- **Material for the task**:
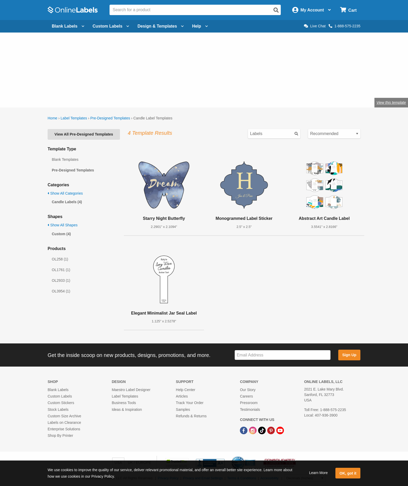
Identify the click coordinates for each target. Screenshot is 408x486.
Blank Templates (65, 159)
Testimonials (250, 409)
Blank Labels (58, 390)
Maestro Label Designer (131, 390)
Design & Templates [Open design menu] (160, 26)
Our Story (248, 390)
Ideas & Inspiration (127, 409)
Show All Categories (65, 193)
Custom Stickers (61, 403)
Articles (182, 396)
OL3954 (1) (61, 291)
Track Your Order (189, 403)
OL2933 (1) (61, 280)
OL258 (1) (60, 259)
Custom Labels (60, 396)
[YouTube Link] (280, 430)
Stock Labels (58, 409)
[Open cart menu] (348, 10)
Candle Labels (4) (67, 202)
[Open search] (276, 10)
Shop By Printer (60, 435)
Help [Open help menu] (200, 26)
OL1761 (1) (61, 270)
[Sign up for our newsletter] (282, 355)
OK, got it (348, 473)
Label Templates (74, 118)
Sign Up (349, 355)
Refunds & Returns (191, 416)
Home (52, 118)
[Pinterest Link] (271, 430)
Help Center (185, 390)
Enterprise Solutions (64, 429)
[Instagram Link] (253, 430)
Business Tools (124, 403)
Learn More (318, 473)
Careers (246, 396)
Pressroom (249, 403)
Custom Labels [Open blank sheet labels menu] (111, 26)
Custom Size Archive (64, 416)
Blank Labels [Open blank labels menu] (68, 26)
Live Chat (315, 26)
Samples (183, 409)
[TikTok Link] (262, 430)
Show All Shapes (63, 225)
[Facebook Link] (244, 430)
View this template (391, 102)
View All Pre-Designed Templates (83, 134)
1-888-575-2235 (344, 26)
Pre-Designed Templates (110, 118)
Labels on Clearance (64, 422)
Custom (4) (61, 234)
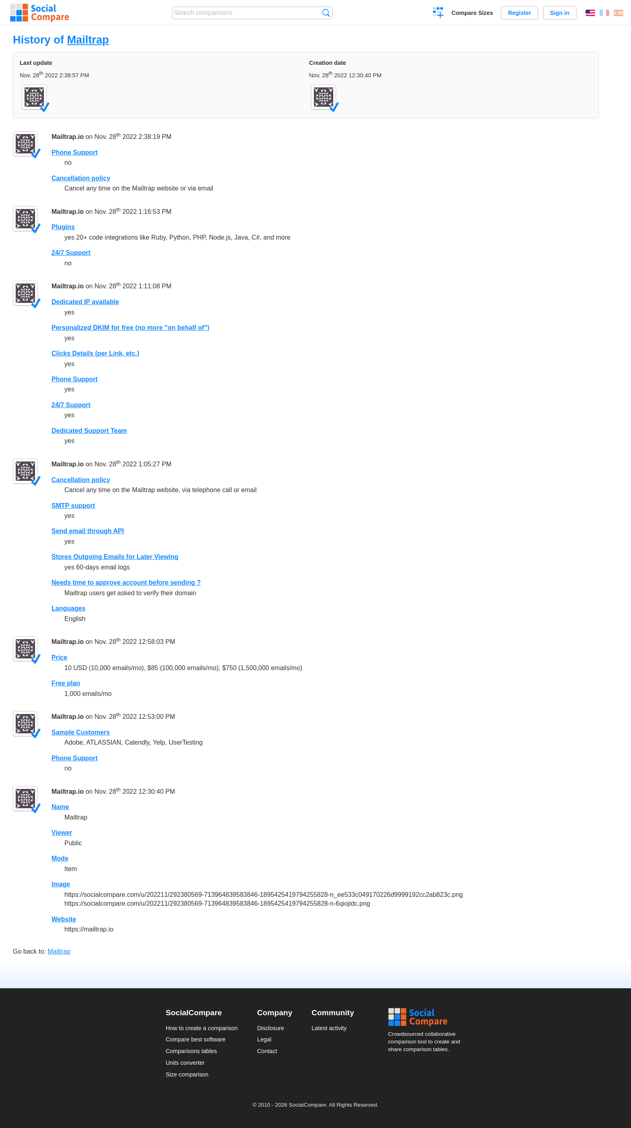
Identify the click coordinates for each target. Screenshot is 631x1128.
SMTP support (73, 505)
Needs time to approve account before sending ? (126, 582)
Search (326, 13)
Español (618, 13)
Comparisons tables (191, 1051)
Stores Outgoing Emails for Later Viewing (115, 556)
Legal (264, 1039)
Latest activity (328, 1028)
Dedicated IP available (85, 301)
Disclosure (270, 1028)
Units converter (185, 1063)
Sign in (559, 13)
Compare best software (196, 1039)
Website (64, 919)
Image (61, 884)
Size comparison (187, 1074)
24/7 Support (71, 252)
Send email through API (88, 531)
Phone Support (75, 152)
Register (519, 13)
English (590, 13)
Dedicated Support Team (89, 430)
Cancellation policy (81, 178)
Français (604, 13)
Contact (267, 1051)
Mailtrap (88, 39)
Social (426, 1017)
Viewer (62, 832)
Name (60, 806)
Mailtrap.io (68, 136)
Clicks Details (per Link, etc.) (95, 353)
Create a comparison (438, 13)
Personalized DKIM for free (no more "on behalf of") (130, 327)
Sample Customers (81, 732)
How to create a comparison (202, 1028)
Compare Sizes (472, 13)
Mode (60, 858)
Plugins (63, 227)
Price (59, 657)
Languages (68, 608)
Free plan (66, 683)
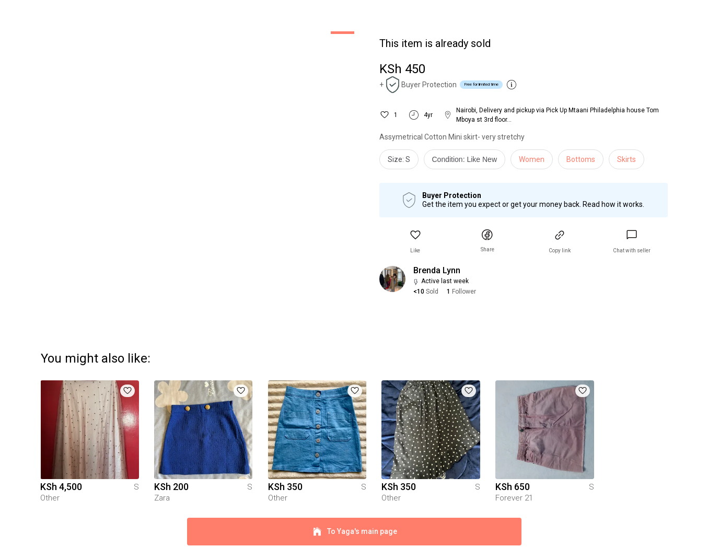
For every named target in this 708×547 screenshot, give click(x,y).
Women (531, 159)
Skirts (626, 159)
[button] (415, 242)
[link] (632, 242)
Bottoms (580, 159)
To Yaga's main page (354, 525)
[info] (467, 161)
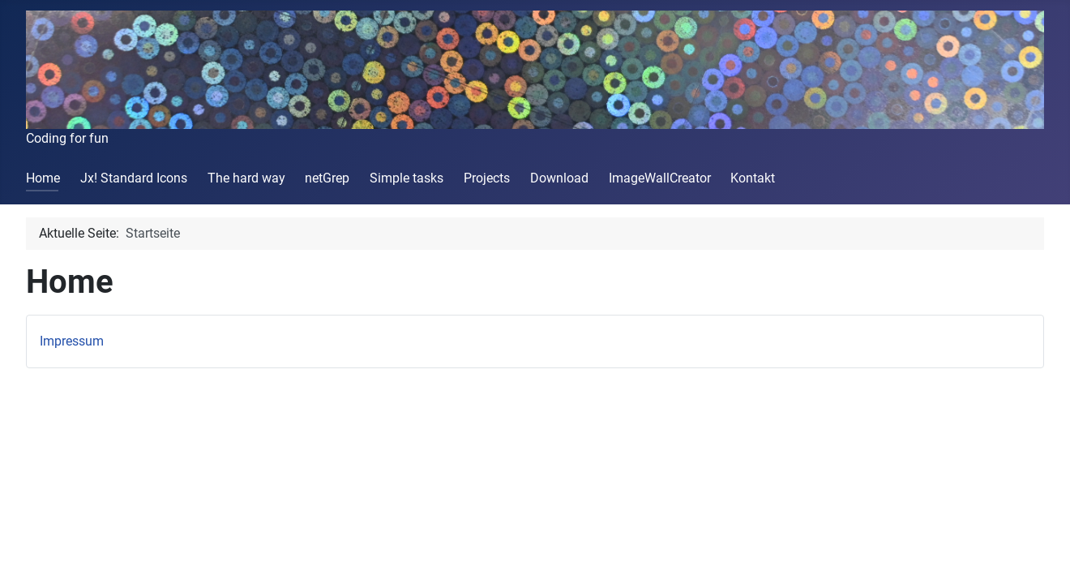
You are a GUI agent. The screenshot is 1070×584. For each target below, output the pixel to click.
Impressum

- **What the task asks**: Could you rewrite all the records above with "Templates" swapped for "Layouts" and everything else unchanged, omitting the pictures?

- **Worked answer**:
Identify the click coordinates for each target. Screenshot is 408x486.
Blank Layouts (65, 159)
Testimonials (250, 409)
Blank Labels (58, 390)
Maestro Label Designer (131, 390)
Design & Layouts [Open design menu] (160, 26)
Our Story (248, 390)
Ideas & Inspiration (127, 409)
Show All Categories (65, 193)
Custom Stickers (61, 403)
Articles (182, 396)
OL3954 (1) (61, 291)
Track Your Order (189, 403)
OL2933 (1) (61, 280)
OL258 (1) (60, 259)
Custom Labels (60, 396)
[YouTube Link] (280, 430)
Stock Labels (58, 409)
[Open cart menu] (348, 10)
Candle Labels (4) (67, 202)
[Open search] (276, 10)
Shop By Printer (60, 435)
Help [Open help menu] (200, 26)
OL1761 (1) (61, 270)
[Sign up for our newsletter] (282, 355)
OK, got it (348, 473)
Label Layouts (74, 118)
Sign Up (349, 355)
Refunds & Returns (191, 416)
Home (52, 118)
[Pinterest Link] (271, 430)
Help Center (185, 390)
Enterprise Solutions (64, 429)
[Instagram Link] (253, 430)
Business Tools (124, 403)
Learn More (318, 473)
Careers (246, 396)
Pressroom (249, 403)
Custom Labels [Open blank sheet labels menu] (111, 26)
Custom Size Archive (64, 416)
Blank Labels [Open blank labels menu] (68, 26)
Live Chat (315, 26)
Samples (183, 409)
[TikTok Link] (262, 430)
Show All Shapes (63, 225)
[Facebook Link] (244, 430)
View this template (391, 102)
View All Pre-Designed Layouts (83, 134)
1-888-575-2235 (344, 26)
Pre-Designed Layouts (110, 118)
Labels on Clearance (64, 422)
Custom (4) (61, 234)
Identify the click coordinates for each target. Screenshot is 631x1128.
SMTP support (73, 505)
Needs time to approve account before sending ? (126, 582)
Search (326, 13)
Español (618, 13)
Comparisons tables (191, 1051)
Stores Outgoing Emails for Later Viewing (115, 556)
Legal (264, 1039)
Latest activity (328, 1028)
Dedicated IP available (85, 301)
Disclosure (270, 1028)
Units converter (185, 1063)
Sign in (559, 13)
Compare best software (196, 1039)
Website (64, 919)
Image (61, 884)
Size comparison (187, 1074)
24/7 Support (71, 252)
Send email through API (88, 531)
Phone Support (75, 152)
Register (519, 13)
English (590, 13)
Dedicated Support Team (89, 430)
Cancellation policy (81, 178)
Français (604, 13)
Contact (267, 1051)
Mailtrap (88, 39)
Social (426, 1017)
Viewer (62, 832)
Name (60, 806)
Mailtrap.io (68, 136)
Clicks Details (per Link, etc.) (95, 353)
Create a comparison (438, 13)
Personalized DKIM for free (no more "on behalf of") (130, 327)
Sample Customers (81, 732)
How to create a comparison (202, 1028)
Compare Sizes (472, 13)
Mode (60, 858)
Plugins (63, 227)
Price (59, 657)
Languages (68, 608)
Free plan (66, 683)
For every named target in this 708×547 screenshot, give click(x,y).
Women (531, 159)
Skirts (626, 159)
[button] (415, 242)
[link] (632, 242)
Bottoms (580, 159)
To Yaga's main page (354, 525)
[info] (467, 161)
You are a GUI agent. The screenshot is 1070×584. For each target below, output the pixel to click.
Impressum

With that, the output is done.